The rules on the announcement of price reductions only apply to the sale of movable goods, and do not apply to the provision of services (e.g. digital services), or for the supply of digital content, such as the downloading of e-books.
The rules apply to offering price reductions of goods (e.g. in the form of a percentage discount), indicating a new lower price together with the original price (e.g. the price is now EUR 30, but was EUR 60). A message such as 'buy today without paying VAT' is also considered a price reduction and announcements such as 'Special Offers', 'Black Friday' or 'Cyber Monday' are also covered by these rules.
The rules, however, do not apply to claims, which advertise the offer by comparing it with a competitor's product without giving the impression that there is a price reduction (e.g. by using the slogan 'best/lowest prices'). Nor do the rules apply to loyalty programmes that bind customers by providing discount cards or offering discounts through the saving of points. Finally, the rules do not apply to real personalised offers (i.e. those that are genuinely personalised such as 'birthday discounts'). The rules do apply to personalised offers to all customers under the guise of personalised offers.
The original price from which the discount is deducted (i.e. the 'from price') must be the lowest price the trader has charged during the 30 days preceding the offer. The aim of this rule is to prevent traders from juggling prices and presenting fake price reductions. It should be clear how much discount consumers really get. Thus, the trader may not increase the price for a short period in order to decrease it afterwards and then present the old, lower, price as a significant price reduction.
For example, if a 50% discount is given and the lowest price over the previous 30 days was EUR 80, then EUR 80 must be stated as the lowest price on the basis of which the 50% discount is calculated, despite the fact that the last selling price was EUR 100.
The advertisements do not need to contain the previous price when there is a general statement such as "10% off everything". That is not feasible. However, the previous price must be stated at the point of sale, on the price tags or the price section in online shops.
Also, if the trader uses various sales channels (e.g. a physical shop and an online shop) and different prices, the lowest price used in the relevant sales channel must be stated.
The rules contain three exceptions where it is not necessary to state the last price the trader used 30 days prior to the offer. These include:
Perishable goods: products that spoil quickly or have a limited shelf life. The Dutch government limits this exception to goods with a 'use-by' date.
'New arrivals' goods: products that have been on the market for less than 30 days. The European Commission's explanatory memorandum offers two alternatives: setting a specific deadline for determining the 'previous' price, or allowing traders to set their own deadline. The Dutch government has chosen the latter option.
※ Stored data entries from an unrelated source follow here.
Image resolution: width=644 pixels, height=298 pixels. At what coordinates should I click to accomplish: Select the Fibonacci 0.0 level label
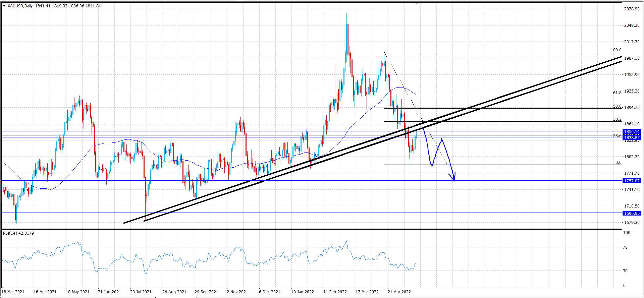[x=619, y=163]
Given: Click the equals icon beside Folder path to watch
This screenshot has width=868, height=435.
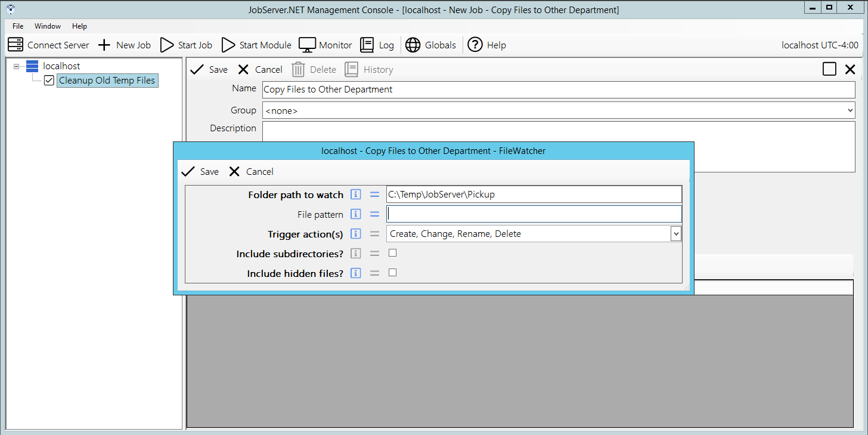Looking at the screenshot, I should (374, 195).
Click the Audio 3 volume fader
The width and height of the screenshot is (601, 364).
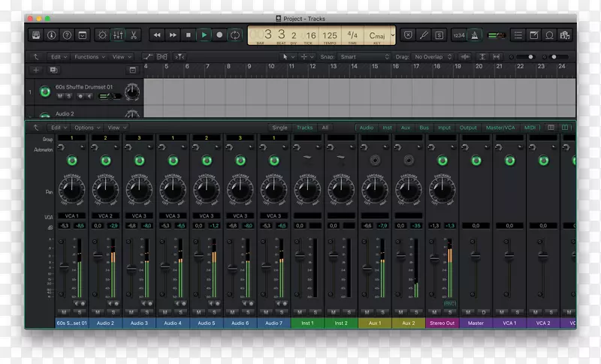[x=132, y=267]
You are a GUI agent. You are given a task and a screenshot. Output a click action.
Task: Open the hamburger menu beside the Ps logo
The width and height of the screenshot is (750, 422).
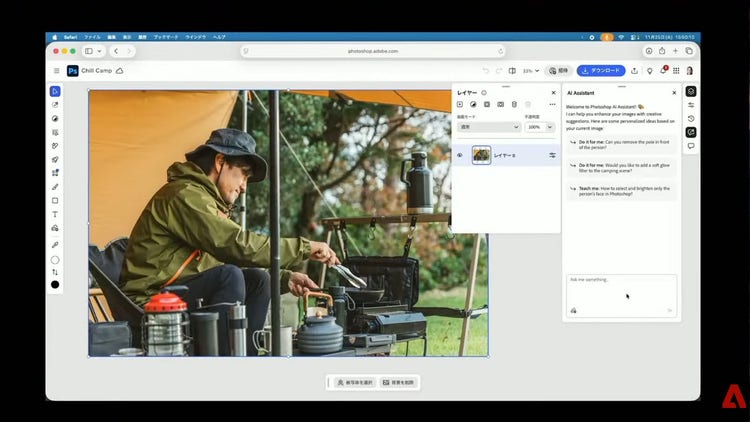click(x=57, y=71)

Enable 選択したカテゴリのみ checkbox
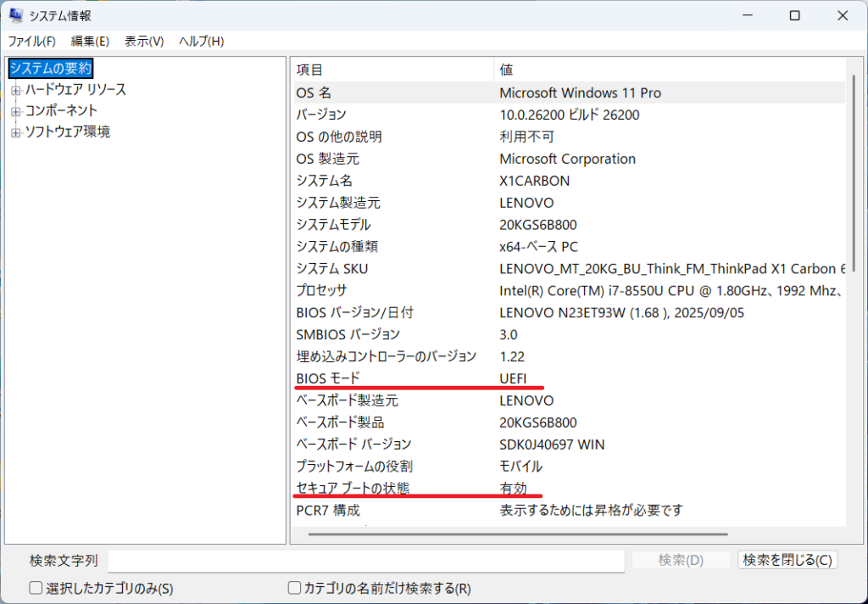coord(36,588)
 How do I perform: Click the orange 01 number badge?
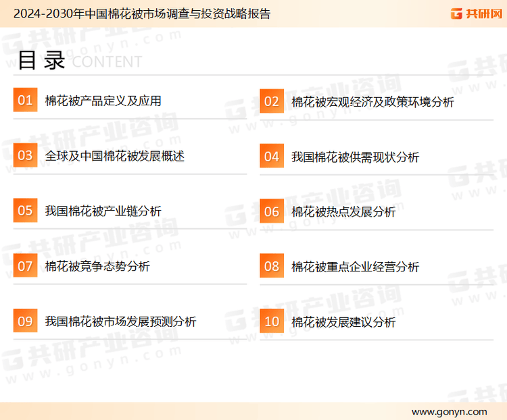pos(25,101)
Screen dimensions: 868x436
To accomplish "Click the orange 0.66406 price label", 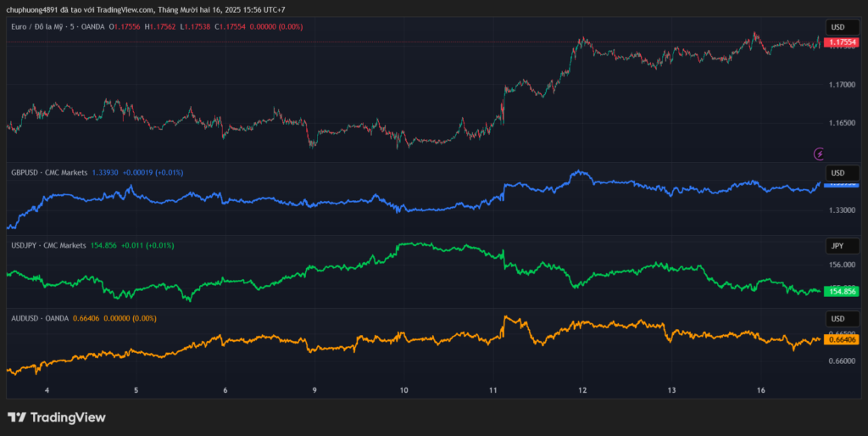I will click(x=843, y=339).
Progressive price reductions: incremental price reductions (e.g. first 20% off, then 30%, then 50%), which are common during clearance sales in the clothing industry. In this case, the previous price remains the original sale price, but the price must be reduced gradually and without interruption.
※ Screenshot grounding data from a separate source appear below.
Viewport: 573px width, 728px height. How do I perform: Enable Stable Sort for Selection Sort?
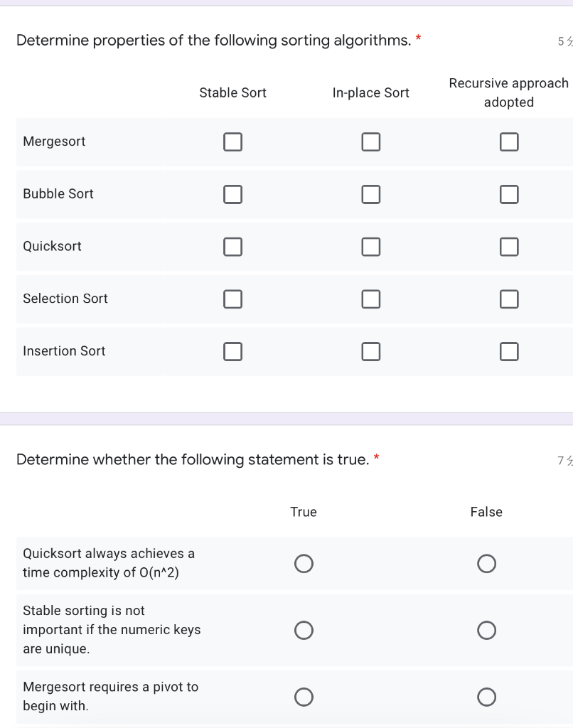coord(232,299)
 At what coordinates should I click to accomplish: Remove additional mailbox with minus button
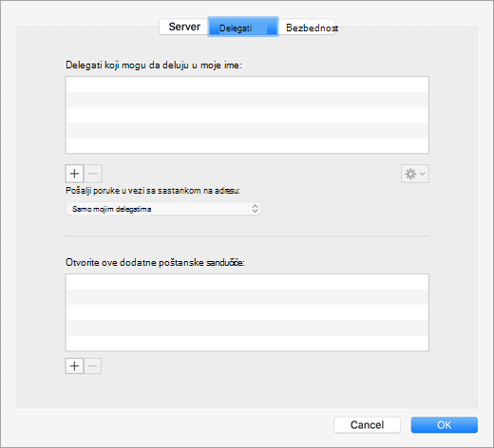92,366
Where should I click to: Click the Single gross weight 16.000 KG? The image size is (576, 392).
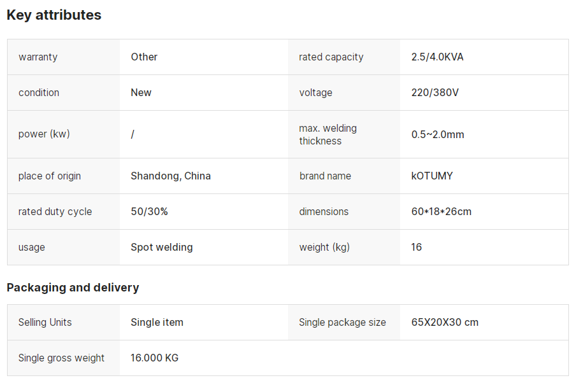pyautogui.click(x=154, y=358)
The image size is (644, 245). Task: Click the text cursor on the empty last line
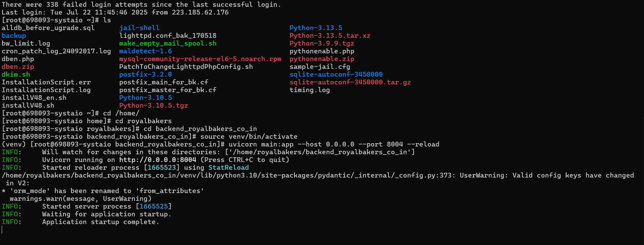tap(2, 230)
In the Netherlands, the Consumer and Market Authority (ACM) supervises the correct implementation of these rules. The protection of consumers is one of the ACM's main goals. As such, when the rules enter into force, the ACM will check whether traders properly apply price reduction and other rules introduced by the Modernisation Directive. Importantly, the Modernisation Directive will significantly increase the fine that the ACM can impose. Currently, the ACM can impose a fine of up to EUR 900,000 or 1% of the annual turnover: whichever is higher. In the future, the fine can be a maximum of 4% of the annual turnover or EUR 2 million.
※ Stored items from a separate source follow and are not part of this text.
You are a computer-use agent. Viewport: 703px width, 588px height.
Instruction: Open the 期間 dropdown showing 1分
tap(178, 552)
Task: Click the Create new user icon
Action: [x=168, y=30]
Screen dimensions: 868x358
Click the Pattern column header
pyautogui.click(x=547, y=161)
The final implementation date of the Omnibus or Modernisation Directive is 28 May 2022. In the Netherlands, a draft version of the implementation of the European rules on price reduction announcements was published in December 2021. Anyone can comment on these rules until mid-January 2022. After comments have been processed, a bill will be submitted to the Lower House, although it remains to be seen whether the Netherlands will be able to meet the final implementation date. We will keep you informed on all developments.